Im Juli 2014 sichtete ein Aufklärungsflugzeug der US-Küstenwache einen Ölteppich über dem Wrack des 1942 vor North Carolina versenkten Tankers W. E. Hutton. Im August 2015 leckte das Wrack des Zerstörers USS Murphy vor der Küste von New Jersey. Im Oktober 2016 registrierten Satellitenbilder Ölteppiche über dem vor New York versenkten Tanker „Coimbra“, teilweise bedeckten sie eine Fläche von anderthalb Quadratkilometern.
Das Problem: Wer trägt die Kosten?
Da die Kosten für die Beseitigung einer Ölpest um ein Vielfaches höher wären, als das Abpumpen der alten Treibstofftanks, diskutieren Umweltschützer, Reedereien und Regierungen darüber, was mit dem schweren Erbe passieren soll.
Bei Worten ist es allerdings bisher geblieben. Unternommen wurde bisher noch nichts. Das liegt an mehreren Problemen. Zwar ist der Besitzstatus der ehemaligen Kriegsschiffe eindeutig, da sie zu Kriegszeiten unter der Flagge des jeweiligen Landes fuhren, doch nach geltendem Recht können sich diese Länder auf höhere Gewalt berufen, da die Schiffe im Krieg sanken. Die Staaten würden auf den Kosten sitzen blieben.
"Extrem gefährlich für die Umwelt"
Eine Ausnahme stellt Norwegen dar. Das skandinavische Land will nicht mehr länger warten, bis etwas passiert. Deshalb haben die Norweger eigenständig begonnen, das Öl aus alten Tanks abzupumpen. Der Kostenpunkt für die Bergungsaktion: 100 Millionen Euro.
Die Summen für derartige Bergungsaktionen sind horrend. Daher ist wohl in nächster Zeit nicht damit zu rechnen, dass auch die Treibstofftanks der Arizona und anderen Schiffswracks abgepumpt werden. Versuchen die zuständigen Behörden, die ganze Angelegenheit einfach auszusitzen?
"Das sieht doch keiner. Lass es einfach liegen!"

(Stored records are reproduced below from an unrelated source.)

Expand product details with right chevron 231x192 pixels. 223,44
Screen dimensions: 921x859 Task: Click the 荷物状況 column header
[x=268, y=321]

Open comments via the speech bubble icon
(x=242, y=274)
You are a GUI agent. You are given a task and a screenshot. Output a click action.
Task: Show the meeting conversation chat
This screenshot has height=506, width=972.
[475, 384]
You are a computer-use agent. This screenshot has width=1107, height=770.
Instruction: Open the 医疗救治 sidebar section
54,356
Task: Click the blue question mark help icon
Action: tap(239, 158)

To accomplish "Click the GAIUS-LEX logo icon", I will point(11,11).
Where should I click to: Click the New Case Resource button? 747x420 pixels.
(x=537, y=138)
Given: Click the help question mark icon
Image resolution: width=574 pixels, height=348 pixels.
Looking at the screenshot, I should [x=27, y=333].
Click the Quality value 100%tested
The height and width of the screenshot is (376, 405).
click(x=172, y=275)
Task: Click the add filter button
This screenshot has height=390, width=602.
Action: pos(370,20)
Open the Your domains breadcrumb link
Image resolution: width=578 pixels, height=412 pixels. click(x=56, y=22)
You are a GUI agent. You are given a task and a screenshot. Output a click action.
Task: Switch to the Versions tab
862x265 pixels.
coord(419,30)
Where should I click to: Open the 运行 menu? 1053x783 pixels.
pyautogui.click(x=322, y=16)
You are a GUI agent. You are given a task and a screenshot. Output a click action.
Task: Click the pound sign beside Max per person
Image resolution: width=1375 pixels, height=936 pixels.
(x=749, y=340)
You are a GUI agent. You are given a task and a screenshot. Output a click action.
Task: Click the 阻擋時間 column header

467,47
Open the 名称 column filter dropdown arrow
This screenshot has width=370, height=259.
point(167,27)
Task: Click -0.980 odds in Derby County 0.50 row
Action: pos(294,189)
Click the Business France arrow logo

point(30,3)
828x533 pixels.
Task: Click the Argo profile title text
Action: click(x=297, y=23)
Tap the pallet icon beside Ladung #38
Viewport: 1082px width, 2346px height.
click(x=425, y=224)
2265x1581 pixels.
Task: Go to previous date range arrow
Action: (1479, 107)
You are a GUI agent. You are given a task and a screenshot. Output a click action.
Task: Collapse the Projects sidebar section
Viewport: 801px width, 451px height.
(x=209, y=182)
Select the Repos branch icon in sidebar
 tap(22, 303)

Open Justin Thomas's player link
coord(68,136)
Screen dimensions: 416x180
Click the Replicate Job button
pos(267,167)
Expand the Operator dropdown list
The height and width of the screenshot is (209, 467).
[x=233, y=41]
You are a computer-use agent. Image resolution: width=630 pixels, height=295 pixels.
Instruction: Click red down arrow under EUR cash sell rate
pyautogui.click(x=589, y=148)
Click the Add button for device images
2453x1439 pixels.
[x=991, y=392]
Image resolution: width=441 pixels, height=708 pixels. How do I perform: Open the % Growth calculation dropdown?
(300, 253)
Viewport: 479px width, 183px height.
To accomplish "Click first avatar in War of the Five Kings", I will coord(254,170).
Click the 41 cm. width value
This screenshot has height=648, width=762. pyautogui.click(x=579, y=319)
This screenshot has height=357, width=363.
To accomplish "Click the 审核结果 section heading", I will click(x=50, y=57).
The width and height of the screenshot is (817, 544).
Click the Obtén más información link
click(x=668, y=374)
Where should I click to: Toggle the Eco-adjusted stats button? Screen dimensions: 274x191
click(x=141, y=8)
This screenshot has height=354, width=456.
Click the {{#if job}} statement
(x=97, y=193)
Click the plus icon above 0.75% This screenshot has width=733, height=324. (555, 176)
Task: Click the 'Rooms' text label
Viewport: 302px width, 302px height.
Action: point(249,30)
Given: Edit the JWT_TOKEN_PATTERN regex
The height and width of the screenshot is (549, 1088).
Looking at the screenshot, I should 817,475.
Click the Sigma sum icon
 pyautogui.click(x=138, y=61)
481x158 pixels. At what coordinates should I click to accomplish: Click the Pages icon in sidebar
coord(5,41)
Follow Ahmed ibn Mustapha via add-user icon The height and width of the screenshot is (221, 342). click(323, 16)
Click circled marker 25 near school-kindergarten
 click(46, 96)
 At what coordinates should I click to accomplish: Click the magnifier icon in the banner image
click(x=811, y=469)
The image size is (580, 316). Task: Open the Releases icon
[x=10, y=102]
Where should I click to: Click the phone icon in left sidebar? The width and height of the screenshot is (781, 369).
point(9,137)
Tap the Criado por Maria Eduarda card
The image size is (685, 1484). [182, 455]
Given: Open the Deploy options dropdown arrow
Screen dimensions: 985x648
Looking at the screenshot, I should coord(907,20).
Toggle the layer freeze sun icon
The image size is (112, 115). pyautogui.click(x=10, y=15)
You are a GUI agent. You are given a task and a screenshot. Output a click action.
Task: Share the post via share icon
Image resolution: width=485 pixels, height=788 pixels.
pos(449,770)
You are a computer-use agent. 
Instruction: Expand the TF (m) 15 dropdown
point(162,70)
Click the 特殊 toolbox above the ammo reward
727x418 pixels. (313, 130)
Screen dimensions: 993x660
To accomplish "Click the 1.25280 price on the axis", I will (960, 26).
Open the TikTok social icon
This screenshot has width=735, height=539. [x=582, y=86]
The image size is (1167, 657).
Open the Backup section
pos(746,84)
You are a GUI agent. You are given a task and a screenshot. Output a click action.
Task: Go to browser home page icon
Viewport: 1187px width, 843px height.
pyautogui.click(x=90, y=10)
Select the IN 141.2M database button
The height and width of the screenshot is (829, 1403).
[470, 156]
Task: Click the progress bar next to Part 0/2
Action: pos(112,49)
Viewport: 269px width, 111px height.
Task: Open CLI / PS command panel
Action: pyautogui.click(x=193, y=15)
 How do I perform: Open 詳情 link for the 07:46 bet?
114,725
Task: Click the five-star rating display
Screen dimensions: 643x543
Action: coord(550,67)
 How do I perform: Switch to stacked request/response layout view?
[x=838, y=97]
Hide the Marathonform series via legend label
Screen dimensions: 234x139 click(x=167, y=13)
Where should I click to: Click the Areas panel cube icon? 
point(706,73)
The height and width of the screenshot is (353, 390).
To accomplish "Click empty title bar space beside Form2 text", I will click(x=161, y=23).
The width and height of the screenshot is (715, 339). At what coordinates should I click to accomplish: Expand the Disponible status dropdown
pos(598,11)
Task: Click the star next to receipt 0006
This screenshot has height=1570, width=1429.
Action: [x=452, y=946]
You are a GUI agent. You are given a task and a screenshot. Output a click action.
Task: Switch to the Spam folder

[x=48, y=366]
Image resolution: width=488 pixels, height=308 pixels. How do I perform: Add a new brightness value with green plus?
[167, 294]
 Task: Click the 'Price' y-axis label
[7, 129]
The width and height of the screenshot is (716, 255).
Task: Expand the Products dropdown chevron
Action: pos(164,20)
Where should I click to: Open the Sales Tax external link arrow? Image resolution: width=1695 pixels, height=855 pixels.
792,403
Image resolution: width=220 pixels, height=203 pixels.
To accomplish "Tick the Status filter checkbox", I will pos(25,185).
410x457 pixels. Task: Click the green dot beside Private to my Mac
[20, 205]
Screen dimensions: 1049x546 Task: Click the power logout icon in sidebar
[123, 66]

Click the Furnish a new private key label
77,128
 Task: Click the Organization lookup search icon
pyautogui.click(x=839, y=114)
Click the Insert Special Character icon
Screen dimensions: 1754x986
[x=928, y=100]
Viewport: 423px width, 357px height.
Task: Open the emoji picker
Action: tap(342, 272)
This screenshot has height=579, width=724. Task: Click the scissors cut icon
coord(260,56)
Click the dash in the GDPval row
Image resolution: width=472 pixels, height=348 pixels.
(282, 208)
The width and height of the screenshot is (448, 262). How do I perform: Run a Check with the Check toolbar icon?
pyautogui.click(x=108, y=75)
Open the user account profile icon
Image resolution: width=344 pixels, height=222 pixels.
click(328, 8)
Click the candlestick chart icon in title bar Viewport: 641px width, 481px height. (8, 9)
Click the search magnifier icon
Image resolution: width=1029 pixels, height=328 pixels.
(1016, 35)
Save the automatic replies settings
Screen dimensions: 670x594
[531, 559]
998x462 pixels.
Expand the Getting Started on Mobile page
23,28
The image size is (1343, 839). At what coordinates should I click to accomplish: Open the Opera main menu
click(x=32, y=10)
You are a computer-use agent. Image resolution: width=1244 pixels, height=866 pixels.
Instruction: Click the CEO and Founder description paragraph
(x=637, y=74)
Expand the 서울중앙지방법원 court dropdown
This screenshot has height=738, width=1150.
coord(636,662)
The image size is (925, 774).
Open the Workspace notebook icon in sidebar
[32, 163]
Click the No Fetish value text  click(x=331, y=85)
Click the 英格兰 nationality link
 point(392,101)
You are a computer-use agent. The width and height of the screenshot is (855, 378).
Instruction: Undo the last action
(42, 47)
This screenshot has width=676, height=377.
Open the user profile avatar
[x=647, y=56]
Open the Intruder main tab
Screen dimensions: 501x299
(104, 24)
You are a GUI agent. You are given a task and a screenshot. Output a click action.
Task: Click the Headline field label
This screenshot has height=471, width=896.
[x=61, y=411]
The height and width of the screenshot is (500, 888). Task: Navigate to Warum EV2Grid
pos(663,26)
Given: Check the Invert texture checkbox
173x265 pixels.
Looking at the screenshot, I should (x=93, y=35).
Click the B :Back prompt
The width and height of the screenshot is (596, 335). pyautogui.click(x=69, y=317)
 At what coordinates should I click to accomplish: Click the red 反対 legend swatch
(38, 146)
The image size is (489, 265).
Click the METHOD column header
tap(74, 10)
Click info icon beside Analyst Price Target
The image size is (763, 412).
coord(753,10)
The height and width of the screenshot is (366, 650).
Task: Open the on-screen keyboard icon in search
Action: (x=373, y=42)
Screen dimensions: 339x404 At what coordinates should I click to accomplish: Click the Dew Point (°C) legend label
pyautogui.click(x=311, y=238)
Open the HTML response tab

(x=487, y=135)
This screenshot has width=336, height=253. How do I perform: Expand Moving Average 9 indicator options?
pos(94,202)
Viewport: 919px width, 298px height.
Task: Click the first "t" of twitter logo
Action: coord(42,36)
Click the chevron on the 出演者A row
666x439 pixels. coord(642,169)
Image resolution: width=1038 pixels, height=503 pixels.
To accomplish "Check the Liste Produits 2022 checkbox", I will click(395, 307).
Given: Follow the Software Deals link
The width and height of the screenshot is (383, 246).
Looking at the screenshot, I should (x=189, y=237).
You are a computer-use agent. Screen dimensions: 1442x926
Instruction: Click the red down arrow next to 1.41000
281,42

Auf dem Grund vor der „Polnischen Riviera“, einem Küstenabschnitt der bekannt für seine vielfältige Fauna- und Flora ist, liegt beispielsweise die „Stuttgart“. Das deutsche Kriegsschiff wurde im Zweiten Weltkrieg versenkt.
Über die Jahre sind bereits knapp 1000 Tonnen Schweröl aus dem Rumpf gesickert. Chemische Wasser-Analysen eines Expertenteams um den Hydrologen Benedikt Hau haben ergeben, dass die Werte für polyzyklische-aromatische Kohlenwasserstoffe extrem erhöht waren. Teilweise wurden Werte erhoben, die die vom polnischen Umweltministerium festgelegten Grenzwerte tausendfach überschritten.
An der teilweise hart umkämpften Küstenlinie sanken damals mehr als 900 Schiffe auf dem Meeresgrund. 29 davon hat die Küstenbehörde "Kystverket“ als "extrem gefährlich“ für die Umwelt eingestuft, wie die "Süddeutsche Zeitung" berichtet. Als Wissenschaftler die polnischen Behörden mit dieser Hiobs-Botschaft konfrontierten, bekamen sie eine ernüchternde Antwort: "Das sieht doch keiner. Lasst es einfach liegen!"
In Anbetracht des bedrohlichen Ausmaßes der tickenden Zeitbomben auf dem Meeresgrund bekommt das Wort "Mahnmal“ eine neue Bedeutung. Die ewigen Seemannsgräber sind - wahrhaftiger als je zuvor - eine schmerzliche Erinnerung. Sie sind eine Absurdität, die am Ende nur Verlierer übrig lässt.